TASK ITEM:
Within the data that follows, set down exactly the lines from the one containing "Select the highlighter tool" through the one containing "Task: Click the user profile avatar picture", both ends included.

Stored records
* * * * *

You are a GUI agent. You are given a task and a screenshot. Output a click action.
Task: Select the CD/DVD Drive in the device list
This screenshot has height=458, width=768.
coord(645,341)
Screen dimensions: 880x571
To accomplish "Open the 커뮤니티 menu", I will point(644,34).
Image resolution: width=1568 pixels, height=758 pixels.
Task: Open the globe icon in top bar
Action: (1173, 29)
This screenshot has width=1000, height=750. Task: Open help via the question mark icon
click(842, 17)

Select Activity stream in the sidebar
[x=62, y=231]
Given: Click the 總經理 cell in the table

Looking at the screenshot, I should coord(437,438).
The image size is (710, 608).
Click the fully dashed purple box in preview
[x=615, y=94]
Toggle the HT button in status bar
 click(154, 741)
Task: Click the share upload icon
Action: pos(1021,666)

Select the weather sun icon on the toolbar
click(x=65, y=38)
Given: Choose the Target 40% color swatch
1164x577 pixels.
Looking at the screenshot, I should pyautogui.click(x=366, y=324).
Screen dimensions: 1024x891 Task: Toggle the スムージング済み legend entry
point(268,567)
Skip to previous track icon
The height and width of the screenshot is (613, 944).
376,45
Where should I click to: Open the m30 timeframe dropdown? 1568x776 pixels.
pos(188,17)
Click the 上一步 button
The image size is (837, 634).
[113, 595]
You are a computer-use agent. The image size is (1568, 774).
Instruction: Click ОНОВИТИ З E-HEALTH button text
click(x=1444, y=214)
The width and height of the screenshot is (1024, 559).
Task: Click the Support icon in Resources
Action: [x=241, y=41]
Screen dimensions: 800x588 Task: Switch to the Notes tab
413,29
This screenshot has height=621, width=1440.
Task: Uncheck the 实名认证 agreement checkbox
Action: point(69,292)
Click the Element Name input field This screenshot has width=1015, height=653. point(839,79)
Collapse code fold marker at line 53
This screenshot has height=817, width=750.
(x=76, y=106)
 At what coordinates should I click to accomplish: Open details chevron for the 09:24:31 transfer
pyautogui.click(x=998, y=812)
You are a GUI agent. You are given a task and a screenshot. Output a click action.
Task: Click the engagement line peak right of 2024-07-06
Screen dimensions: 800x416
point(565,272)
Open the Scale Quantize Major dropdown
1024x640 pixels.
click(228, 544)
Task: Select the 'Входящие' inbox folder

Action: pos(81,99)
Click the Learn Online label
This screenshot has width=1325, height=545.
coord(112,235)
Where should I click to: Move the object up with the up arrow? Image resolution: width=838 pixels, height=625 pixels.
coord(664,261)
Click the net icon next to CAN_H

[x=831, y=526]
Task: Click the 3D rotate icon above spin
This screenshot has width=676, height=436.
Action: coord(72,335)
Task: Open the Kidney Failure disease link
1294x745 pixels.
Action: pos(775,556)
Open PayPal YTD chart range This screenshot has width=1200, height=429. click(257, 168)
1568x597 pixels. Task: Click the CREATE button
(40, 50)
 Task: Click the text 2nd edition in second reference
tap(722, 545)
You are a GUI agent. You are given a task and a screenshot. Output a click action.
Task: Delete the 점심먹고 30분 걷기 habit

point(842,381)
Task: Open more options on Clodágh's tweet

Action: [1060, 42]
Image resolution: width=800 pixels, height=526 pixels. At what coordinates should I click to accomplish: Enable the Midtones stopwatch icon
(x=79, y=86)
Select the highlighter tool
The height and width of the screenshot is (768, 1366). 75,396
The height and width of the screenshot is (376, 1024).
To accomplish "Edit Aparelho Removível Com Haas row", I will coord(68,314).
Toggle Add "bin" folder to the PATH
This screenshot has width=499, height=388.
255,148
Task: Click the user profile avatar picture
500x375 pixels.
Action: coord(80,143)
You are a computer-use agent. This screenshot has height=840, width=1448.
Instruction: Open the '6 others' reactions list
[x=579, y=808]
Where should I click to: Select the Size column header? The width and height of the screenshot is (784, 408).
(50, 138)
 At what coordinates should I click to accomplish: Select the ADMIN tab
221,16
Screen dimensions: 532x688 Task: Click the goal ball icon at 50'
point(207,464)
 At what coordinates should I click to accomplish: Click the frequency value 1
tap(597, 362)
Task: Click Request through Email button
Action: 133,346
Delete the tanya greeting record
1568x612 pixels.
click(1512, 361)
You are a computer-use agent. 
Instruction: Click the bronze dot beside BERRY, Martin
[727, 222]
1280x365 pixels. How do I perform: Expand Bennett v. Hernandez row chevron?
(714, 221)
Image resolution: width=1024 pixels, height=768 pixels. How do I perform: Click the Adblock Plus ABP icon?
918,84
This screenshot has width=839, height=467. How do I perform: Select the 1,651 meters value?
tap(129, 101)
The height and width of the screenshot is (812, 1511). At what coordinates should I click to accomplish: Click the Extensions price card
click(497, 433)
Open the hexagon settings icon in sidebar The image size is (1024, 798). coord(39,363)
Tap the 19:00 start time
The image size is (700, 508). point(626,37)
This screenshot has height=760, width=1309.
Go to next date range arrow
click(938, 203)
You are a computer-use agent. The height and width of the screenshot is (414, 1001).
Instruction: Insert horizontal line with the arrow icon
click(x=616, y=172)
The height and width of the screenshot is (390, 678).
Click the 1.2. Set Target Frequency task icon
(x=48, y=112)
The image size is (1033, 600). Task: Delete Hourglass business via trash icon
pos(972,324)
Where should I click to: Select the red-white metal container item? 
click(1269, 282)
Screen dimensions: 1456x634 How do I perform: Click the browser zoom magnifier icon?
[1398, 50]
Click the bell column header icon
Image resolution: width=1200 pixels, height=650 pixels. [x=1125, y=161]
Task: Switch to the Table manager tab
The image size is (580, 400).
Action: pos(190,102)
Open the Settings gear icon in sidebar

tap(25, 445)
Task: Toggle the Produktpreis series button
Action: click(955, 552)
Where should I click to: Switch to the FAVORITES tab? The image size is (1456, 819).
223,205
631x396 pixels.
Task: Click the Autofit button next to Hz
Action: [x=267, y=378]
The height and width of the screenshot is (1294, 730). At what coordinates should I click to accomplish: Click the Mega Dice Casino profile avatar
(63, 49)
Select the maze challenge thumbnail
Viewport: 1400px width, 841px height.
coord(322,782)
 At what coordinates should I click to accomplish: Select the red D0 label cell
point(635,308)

* * * * *

ANSWER:
Select the highlighter tool
The height and width of the screenshot is (768, 1366). 75,396
The height and width of the screenshot is (376, 1024).
To accomplish "Edit Aparelho Removível Com Haas row", I will coord(68,314).
Toggle Add "bin" folder to the PATH
This screenshot has width=499, height=388.
255,148
Task: Click the user profile avatar picture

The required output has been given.